Here again the signals were filtered. They passed through the decoding room, where individual airmen automatically channelled them to the duty officer, as standing orders required when signals included any form of attack instructions. He in turn routed them on to the duty operations officer. Exactly six minutes after the attack orders had gone out from Sonora the first plain language transcript landed on the duty operations officer’s desk. Three minutes later, the last of the individual acknowledgments had landed there too.
The duty operations officer never ranked below full colonel. He had immense discretionary powers. In certain circumstances he could order SAC into the air before obtaining authority from the commander or his deputy. Naturally, he would be called upon to justify such an action when he notified the commander. But if he could prove the emergency was such he felt it right to issue the orders without wasting the two or three minutes which might be necessary to locate the commander and obtain his approval, then his action would be affirmed.
The duty colonel read the first transcript, then dropped it to look intently at the threat board, which was kept up to date at two-minute intervals on information supplied over a closed circuit from NORAD. He read two or three of the acknowledgment transcripts, while he considered his course of action. The SAC commander was in Washington, but the deputy was sleeping peacefully a few hundred feet above the colonel’s head.
The colonel instructed his assistant, a grey haired major without wings who looked after administration and staff details, to get the deputy commander down without delay. Then he picked up the red line phone and asked the operator to get him Sonora. He was a few years junior to Quinten, but ten years previously he had served with him in Berlin. He knew Quinten well, and liked and respected him. In under ten seconds he heard Quinten on the line. He said, "General, duty operations SAC. We have some transcripts of signals supposed to have been exchanged between Sonora and the eight forty-third wing. Did you know about them?"

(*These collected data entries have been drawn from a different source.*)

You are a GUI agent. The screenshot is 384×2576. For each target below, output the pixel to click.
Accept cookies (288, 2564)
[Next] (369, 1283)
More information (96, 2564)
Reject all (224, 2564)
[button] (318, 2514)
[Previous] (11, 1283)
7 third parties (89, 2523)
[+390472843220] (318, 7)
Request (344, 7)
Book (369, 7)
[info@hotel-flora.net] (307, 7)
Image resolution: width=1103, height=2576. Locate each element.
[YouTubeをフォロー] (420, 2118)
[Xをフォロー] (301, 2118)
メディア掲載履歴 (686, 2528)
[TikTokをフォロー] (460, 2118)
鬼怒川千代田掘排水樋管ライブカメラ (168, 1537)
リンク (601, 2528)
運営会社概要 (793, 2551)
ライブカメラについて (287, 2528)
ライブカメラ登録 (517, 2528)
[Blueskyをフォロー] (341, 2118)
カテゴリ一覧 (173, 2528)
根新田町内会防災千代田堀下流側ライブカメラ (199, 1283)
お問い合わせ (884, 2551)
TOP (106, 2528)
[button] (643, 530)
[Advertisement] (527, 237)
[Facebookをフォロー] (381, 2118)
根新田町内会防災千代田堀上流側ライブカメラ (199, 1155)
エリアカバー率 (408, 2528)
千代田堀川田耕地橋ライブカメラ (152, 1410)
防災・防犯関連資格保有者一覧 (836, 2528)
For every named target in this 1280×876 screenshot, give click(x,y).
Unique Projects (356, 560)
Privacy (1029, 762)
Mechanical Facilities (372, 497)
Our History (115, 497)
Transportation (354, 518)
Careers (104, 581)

He listened intently as Quinten began to speak. For half a minute he listened, then held the phone away from his ear after the click from the other end told him Quinten had cut off. He flashed the operator, said urgently: "Get the deputy at Sonora on the second line."
The operator said, "Pardon me, Colonel, there’s no deputy at Sonora right now, he’s gone to England with the eight forty-third. The exec’s sitting in as deputy for a few days. Major Howard."
"Howard? Oh sure." The colonel knew Howard about as well as he knew Quinten. "Get me Howard, then."
"No can do, Colonel. That line’s out. There’s been a fault on it the last two hours. Matter of fact, General Quinten was worried about it. Got me to check his own line."
"O.K." He replaced the phone and sat thinking for a long minute. Then he glanced at the threat board again. Nothing seemed to have changed. He began to give orders. All SAC bases to immediate readiness. Crews to be briefed, and planes positioned at the end of runways with full war load. Establish contact with Sonora through the normal PBX, personal call to Major Howard. Stratotanker bases alerted for maximum effort, every KC-135 they had to be ready to go. Establish contact with Sonora by radio and teletype. All SAC wings already airborne with war load to head for nearest tanker rendezvous. The SAC commander in Washington to be located wherever he might be. There were dozens of details to be seen to, he didn’t know quite how many. He was ploughing steadily through them when the deputy commander arrived.